Concrètement, le texte permettra d'intervenir à deux moments clés du projet de fermeture. Lors de l'annonce tout d'abord. L'employeur devra informer le comité d'entreprise, les représentants du personnel, l'autorité administrative, ainsi que le maire de la commune. Il devra ensuite "informer, par tout moyen approprié, des repreneurs potentiels de son intention de céder l'établissement". Ensuite, le texte permet d'intervenir au moment de la décision du groupe de céder ou non l'usine. Si le comité d'entreprise juge que l'employeur n'a pas respecté ses obligations, il pourra saisir le tribunal de commerce. Celui-ci pourra constater la présence d'un repreneur sérieux ainsi que les motifs légitimes d'un éventuel refus de céder l'usine, "à savoir la mise en péril de la poursuite de l'ensemble de l'activité de l'entreprise". A défaut, le tribunal pourra prononcer les sanctions prévues par le texte. Le produit des pénalités pourra être réaffecté, par le biais de bpifrance, à la réindustrialisation du bassin d'emploi touché.
Mais ce n'est pas tout. Alors que le texte initial permettait également au tribunal, en plus des pénalités, de demander le remboursement des aides publiques versées à l'entreprise, les députés ont repris un amendement du Sénat qui permettra aux collectivités d'exiger elles-mêmes ce remboursement, dans l'année suivant le jugement du tribunal (le titre de recettes concernera les aides versées dans les deux ans précédant le jugement). "Ce sont donc ces dernières qui prennent l'initiative, ce qui est une bonne chose", s'est félicitée Clotilde Valter. "Les collectivités territoriales, forcément en première ligne lors d'un projet de fermeture, seront mieux informées, davantage impliquées", a ajouté le socialiste Guillaume Bachelay. Son collègue Jean-Louis Destans, également président du conseil général de l'Eure, a de nouveau illustré l'importance de l'implication des collectivités, alors qu'il y a peu, il n'avait pas hésité à opérer une "micronationalisation" temporaire pour sauver une usine sur son territoire et trouver un repreneur : "La liberté d'entreprendre que nous voulons défendre avec ce texte, c'est celle du thaïlandais Double A, qui voulait relancer la machine à papier d'Alizay et, aujourd'hui, l'usine de pâte à papier. C'est la liberté d'entreprendre d'un industriel qui a déjà créé plus de 150 emplois et qui s'est engagé à en créer 100 de plus dans les prochains mois."

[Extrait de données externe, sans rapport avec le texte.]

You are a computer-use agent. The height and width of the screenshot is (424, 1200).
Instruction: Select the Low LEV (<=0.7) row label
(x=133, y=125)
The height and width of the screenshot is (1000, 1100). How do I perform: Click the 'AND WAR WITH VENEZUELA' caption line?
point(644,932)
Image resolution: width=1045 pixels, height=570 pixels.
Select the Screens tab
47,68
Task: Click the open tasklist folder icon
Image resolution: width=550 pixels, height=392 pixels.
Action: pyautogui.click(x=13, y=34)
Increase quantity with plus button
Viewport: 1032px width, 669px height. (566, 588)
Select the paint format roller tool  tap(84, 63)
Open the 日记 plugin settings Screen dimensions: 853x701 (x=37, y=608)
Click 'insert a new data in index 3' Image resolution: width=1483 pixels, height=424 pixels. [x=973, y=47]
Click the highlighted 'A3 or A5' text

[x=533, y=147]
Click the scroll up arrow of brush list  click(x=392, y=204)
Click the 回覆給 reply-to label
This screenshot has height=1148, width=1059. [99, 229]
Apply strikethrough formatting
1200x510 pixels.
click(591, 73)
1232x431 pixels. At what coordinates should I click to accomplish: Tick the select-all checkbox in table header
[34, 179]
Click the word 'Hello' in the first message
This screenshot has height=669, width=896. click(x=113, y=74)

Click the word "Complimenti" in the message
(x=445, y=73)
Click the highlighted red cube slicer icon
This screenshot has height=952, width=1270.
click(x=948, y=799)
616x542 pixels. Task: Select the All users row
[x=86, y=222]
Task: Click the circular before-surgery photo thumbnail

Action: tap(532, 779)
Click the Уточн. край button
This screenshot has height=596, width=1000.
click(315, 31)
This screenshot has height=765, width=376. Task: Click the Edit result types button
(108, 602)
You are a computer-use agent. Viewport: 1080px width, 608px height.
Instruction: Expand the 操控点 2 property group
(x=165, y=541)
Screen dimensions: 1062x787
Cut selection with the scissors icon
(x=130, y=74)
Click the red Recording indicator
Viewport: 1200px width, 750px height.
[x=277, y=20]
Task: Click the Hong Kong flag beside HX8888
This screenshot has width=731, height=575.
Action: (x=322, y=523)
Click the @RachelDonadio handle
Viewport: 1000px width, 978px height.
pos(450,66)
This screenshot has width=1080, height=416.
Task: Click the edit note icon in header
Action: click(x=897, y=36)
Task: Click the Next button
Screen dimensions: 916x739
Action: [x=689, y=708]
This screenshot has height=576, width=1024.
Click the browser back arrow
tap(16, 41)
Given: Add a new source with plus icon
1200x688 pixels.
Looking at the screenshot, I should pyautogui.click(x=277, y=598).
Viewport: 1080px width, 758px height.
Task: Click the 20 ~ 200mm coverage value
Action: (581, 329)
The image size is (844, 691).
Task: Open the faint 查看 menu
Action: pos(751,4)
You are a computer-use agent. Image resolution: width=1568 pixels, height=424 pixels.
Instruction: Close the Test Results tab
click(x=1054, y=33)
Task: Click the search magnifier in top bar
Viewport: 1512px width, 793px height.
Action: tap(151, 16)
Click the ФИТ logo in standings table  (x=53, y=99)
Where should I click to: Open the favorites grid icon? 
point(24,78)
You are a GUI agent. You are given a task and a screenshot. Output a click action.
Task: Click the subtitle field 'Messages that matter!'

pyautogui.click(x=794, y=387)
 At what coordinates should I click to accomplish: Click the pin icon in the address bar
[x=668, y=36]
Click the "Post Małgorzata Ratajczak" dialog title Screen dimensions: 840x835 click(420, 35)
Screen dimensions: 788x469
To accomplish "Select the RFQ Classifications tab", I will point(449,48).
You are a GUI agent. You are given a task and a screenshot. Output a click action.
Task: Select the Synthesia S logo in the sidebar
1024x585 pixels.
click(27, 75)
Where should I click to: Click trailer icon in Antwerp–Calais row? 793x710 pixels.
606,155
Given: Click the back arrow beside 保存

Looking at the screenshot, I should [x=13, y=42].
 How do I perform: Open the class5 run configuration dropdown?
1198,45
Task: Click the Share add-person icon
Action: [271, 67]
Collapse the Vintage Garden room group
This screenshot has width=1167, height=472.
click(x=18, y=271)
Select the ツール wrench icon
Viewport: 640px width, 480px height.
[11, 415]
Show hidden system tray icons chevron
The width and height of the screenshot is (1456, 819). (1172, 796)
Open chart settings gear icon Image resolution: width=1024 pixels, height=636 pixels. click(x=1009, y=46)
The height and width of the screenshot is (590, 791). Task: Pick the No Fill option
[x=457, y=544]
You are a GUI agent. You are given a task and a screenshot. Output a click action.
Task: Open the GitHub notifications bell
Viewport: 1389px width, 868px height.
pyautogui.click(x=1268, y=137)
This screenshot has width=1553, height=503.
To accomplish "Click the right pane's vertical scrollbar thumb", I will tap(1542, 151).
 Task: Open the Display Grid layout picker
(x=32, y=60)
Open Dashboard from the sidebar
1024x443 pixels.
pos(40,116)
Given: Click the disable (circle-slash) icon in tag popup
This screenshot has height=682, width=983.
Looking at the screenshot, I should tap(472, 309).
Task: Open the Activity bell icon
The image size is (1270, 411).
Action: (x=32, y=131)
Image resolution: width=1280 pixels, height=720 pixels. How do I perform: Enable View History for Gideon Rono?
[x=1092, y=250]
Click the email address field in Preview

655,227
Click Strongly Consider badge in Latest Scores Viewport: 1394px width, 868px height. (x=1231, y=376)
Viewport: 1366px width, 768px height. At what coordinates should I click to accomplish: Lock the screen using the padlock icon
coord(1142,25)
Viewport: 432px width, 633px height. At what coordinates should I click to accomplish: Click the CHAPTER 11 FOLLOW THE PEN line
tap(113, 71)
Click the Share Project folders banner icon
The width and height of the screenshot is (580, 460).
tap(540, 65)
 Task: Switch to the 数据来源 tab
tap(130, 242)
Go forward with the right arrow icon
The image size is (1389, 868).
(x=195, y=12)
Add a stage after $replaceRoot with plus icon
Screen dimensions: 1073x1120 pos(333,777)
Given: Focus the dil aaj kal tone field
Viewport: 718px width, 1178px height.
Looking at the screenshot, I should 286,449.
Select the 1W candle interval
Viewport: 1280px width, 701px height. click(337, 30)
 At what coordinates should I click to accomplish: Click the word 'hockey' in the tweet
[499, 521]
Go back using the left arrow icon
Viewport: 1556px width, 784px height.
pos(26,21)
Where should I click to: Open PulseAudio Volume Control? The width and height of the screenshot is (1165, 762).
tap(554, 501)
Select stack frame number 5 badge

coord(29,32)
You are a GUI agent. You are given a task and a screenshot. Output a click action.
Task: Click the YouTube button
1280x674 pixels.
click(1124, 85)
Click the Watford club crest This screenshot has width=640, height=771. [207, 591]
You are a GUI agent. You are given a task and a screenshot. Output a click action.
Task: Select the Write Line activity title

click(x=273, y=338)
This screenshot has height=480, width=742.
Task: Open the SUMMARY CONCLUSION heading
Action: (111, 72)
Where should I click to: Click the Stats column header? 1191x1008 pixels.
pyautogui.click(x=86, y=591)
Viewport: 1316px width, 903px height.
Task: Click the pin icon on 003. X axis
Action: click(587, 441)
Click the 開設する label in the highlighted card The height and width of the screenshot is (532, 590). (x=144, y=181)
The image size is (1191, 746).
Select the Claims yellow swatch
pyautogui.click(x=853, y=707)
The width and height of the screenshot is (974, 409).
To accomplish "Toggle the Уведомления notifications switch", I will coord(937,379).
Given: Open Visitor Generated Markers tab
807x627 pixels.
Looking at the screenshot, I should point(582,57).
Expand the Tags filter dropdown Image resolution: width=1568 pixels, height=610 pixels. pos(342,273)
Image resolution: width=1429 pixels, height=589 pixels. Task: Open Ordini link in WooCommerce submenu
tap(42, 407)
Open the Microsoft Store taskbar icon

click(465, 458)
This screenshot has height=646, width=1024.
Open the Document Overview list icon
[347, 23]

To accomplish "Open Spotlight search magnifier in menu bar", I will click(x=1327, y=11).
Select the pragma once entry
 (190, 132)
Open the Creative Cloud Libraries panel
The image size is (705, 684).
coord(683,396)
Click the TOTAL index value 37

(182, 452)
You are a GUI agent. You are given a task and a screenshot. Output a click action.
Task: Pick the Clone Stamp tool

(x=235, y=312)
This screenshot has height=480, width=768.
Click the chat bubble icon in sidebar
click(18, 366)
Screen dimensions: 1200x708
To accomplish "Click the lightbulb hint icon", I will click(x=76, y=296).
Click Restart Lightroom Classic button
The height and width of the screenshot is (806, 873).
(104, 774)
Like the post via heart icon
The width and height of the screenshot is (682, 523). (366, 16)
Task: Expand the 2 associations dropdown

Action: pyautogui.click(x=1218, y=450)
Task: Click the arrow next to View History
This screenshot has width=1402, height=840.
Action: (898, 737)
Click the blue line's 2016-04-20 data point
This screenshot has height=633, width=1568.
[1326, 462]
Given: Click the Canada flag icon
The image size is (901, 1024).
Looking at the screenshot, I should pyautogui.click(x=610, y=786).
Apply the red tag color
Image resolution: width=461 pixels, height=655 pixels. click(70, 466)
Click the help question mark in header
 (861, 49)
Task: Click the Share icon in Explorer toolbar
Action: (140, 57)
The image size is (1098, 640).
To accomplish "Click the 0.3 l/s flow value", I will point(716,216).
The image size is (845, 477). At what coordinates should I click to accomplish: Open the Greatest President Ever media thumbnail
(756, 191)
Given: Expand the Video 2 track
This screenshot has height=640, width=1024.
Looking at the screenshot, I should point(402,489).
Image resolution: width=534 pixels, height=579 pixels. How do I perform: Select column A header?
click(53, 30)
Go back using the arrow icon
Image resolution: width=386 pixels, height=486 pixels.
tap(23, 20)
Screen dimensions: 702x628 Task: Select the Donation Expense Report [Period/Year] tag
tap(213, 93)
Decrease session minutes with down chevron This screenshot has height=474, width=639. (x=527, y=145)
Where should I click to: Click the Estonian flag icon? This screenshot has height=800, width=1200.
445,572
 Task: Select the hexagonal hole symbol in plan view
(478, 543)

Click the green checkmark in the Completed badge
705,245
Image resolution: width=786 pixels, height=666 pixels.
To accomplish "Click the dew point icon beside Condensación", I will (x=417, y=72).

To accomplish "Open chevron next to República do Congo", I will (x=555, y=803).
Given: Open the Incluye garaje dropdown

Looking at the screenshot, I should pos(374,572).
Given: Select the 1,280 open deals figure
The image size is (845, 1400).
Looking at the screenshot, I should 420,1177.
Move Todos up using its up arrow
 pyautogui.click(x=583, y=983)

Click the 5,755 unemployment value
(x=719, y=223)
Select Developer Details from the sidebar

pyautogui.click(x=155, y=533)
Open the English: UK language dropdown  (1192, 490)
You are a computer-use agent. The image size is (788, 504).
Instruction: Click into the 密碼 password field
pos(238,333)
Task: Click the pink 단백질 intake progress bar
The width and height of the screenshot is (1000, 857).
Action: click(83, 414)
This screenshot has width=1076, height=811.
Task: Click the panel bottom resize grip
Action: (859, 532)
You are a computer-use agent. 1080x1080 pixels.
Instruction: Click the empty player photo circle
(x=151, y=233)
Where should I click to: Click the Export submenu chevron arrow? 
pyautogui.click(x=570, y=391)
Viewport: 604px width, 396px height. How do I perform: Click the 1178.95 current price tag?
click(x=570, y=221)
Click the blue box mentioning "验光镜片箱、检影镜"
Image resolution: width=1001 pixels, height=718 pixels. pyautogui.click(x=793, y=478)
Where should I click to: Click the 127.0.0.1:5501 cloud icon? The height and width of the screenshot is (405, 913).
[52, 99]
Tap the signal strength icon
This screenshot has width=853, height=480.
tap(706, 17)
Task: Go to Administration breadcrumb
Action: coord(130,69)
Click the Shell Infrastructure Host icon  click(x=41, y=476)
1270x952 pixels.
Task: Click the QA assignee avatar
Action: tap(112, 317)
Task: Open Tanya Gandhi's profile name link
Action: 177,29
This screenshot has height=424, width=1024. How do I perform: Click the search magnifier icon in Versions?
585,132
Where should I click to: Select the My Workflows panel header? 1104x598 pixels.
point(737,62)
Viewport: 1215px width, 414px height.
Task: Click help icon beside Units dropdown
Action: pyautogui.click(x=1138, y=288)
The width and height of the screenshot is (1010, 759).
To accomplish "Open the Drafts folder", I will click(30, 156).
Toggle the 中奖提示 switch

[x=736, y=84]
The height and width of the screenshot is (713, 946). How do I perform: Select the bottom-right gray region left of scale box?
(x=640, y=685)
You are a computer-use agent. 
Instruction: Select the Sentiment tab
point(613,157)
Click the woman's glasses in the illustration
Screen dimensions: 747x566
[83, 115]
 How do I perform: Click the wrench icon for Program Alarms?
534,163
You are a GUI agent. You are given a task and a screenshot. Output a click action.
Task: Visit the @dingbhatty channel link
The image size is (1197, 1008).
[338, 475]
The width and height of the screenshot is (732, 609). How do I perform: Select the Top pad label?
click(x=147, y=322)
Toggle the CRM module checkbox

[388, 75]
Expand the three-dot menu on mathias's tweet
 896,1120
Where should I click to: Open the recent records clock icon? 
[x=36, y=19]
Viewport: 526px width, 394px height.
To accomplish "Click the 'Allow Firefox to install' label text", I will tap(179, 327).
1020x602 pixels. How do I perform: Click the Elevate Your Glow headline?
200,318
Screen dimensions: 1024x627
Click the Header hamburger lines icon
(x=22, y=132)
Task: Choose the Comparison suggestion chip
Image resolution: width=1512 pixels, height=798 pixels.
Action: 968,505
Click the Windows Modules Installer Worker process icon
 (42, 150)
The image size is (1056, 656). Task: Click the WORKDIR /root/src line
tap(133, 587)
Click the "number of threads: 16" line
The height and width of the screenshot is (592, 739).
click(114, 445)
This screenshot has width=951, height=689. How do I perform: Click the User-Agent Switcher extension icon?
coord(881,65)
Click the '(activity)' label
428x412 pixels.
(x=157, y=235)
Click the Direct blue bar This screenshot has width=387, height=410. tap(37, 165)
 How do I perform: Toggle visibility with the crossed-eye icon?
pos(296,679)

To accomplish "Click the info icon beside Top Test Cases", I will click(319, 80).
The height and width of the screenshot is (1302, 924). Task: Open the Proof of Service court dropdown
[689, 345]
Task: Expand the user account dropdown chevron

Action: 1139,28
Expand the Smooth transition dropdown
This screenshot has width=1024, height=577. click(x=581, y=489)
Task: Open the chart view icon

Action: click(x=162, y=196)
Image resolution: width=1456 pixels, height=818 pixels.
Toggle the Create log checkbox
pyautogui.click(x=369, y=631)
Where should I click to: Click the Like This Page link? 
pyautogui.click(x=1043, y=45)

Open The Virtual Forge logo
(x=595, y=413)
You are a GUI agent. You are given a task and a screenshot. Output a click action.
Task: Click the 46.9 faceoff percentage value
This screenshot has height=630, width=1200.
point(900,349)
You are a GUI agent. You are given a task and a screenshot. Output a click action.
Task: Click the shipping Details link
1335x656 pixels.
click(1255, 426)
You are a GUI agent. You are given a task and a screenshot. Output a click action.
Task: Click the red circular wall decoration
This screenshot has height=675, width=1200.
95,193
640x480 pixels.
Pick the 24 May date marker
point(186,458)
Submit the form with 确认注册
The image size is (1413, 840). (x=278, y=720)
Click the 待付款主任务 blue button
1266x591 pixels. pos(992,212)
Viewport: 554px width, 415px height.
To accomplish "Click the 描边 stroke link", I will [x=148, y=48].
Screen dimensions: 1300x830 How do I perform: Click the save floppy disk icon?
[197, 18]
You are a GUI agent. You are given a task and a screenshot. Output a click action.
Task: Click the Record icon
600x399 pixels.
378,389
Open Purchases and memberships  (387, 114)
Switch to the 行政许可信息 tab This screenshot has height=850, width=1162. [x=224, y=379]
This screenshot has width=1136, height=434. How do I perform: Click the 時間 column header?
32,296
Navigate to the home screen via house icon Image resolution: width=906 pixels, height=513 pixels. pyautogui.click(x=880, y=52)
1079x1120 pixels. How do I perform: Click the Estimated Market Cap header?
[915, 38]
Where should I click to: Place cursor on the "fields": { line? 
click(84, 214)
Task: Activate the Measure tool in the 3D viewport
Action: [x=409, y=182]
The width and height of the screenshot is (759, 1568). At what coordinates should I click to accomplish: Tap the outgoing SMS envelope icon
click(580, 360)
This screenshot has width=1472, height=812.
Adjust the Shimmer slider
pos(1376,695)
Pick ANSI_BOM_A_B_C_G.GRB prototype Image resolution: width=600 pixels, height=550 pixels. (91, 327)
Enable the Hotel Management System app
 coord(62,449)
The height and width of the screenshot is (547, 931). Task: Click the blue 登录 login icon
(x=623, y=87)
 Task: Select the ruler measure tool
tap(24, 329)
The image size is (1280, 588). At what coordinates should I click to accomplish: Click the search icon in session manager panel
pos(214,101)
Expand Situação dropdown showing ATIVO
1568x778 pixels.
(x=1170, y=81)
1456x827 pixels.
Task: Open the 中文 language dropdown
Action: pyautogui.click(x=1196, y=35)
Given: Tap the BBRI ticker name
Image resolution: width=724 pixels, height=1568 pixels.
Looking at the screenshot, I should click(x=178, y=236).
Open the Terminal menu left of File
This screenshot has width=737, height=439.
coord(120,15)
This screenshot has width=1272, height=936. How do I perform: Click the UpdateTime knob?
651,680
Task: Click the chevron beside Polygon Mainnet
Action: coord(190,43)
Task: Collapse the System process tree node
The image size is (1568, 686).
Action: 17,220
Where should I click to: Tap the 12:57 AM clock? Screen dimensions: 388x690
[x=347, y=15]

A noter également que le texte a été amputé de son article 9 qui prévoyait de sanctuariser les sites industriels abandonnés, un peu sur le modèle des terres agricoles. "Les dispositions de cet article nous paraissaient en contradiction avec le projet de loi Alur, tout fraîchement voté, dont l'ambition est de lutter contre l'artificialisation des zones naturelles et agricoles, mais également de développer l'offre de logement", s'est réjoui l'écologiste Christophe Cavard.


Michel Tendil

Référence : proposition de loi visant à reconquérir l'économie réelle.